Records from a data source >>
====

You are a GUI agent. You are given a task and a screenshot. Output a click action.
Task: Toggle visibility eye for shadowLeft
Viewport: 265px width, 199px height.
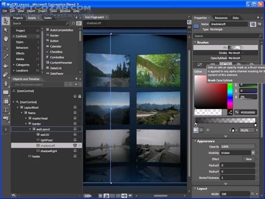pyautogui.click(x=75, y=146)
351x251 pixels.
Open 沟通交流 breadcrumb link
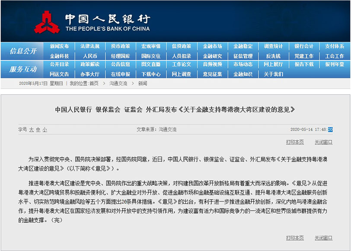tap(118, 84)
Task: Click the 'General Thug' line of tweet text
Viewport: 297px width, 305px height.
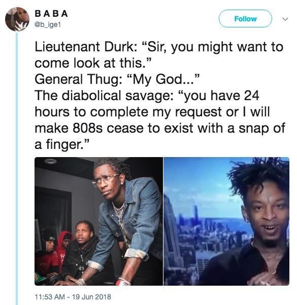Action: [117, 79]
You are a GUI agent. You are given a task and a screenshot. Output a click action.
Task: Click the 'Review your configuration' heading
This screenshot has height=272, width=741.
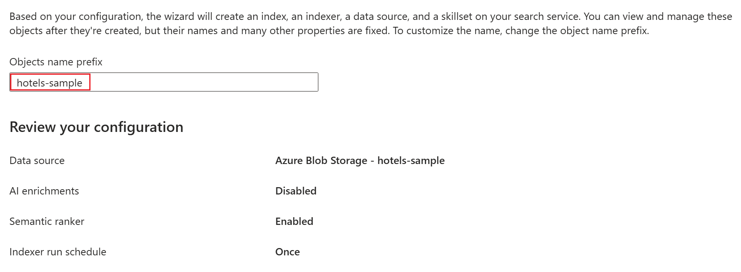[96, 127]
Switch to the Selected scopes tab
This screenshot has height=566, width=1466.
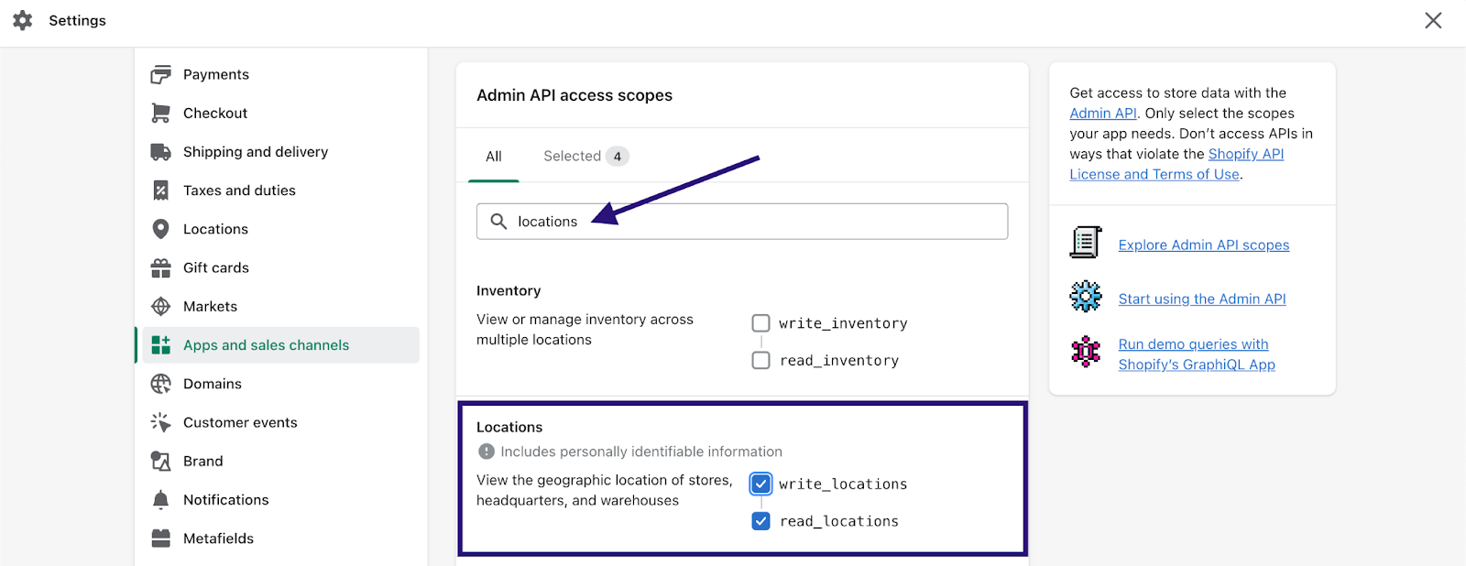coord(585,157)
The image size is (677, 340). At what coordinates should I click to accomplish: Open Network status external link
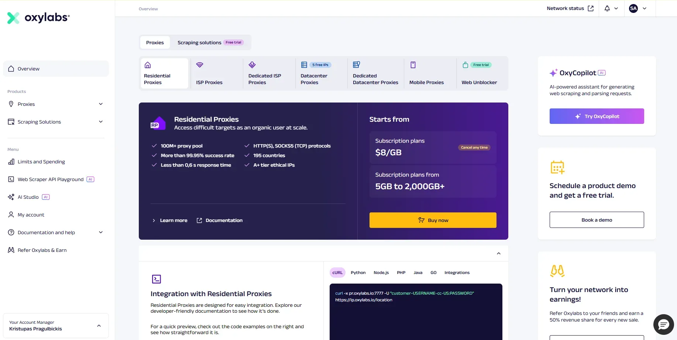pyautogui.click(x=570, y=8)
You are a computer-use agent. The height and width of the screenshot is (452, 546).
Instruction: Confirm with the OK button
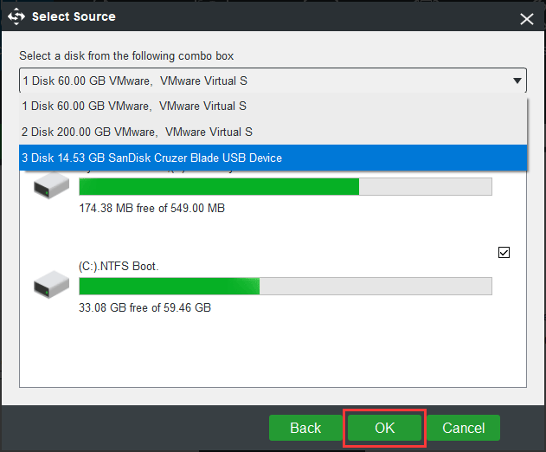pos(384,428)
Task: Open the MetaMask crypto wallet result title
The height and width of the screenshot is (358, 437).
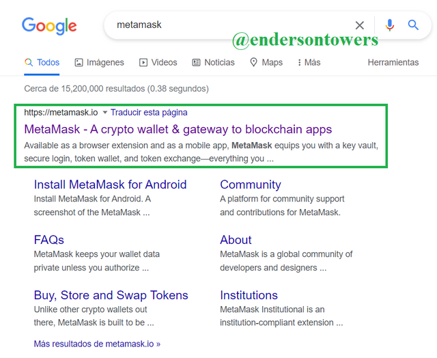Action: pos(178,129)
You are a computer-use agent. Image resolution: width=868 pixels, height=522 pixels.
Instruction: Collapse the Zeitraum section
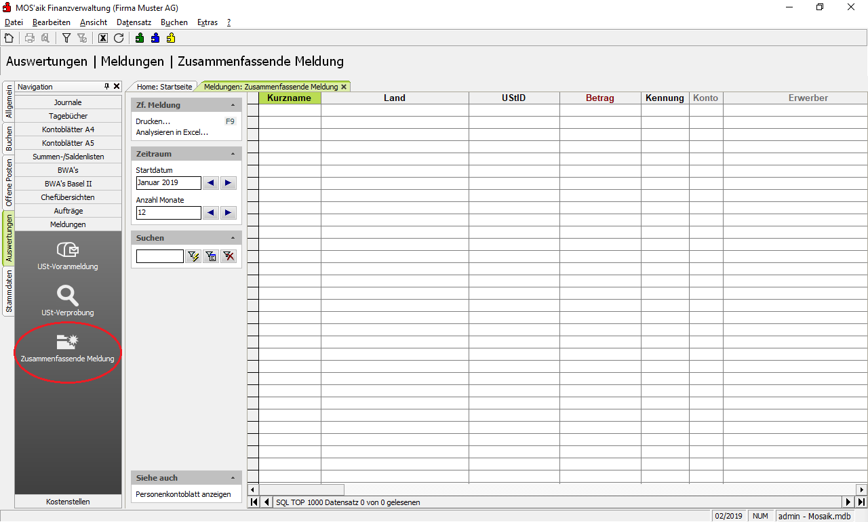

====

WORK INSTRUCTIONS >>
Look through the data and show every line containing "pixels".

WRITTEN ANSWER >>
351x251 pixels.
You are a computer-use agent. Image resolution: width=868 pixels, height=522 pixels.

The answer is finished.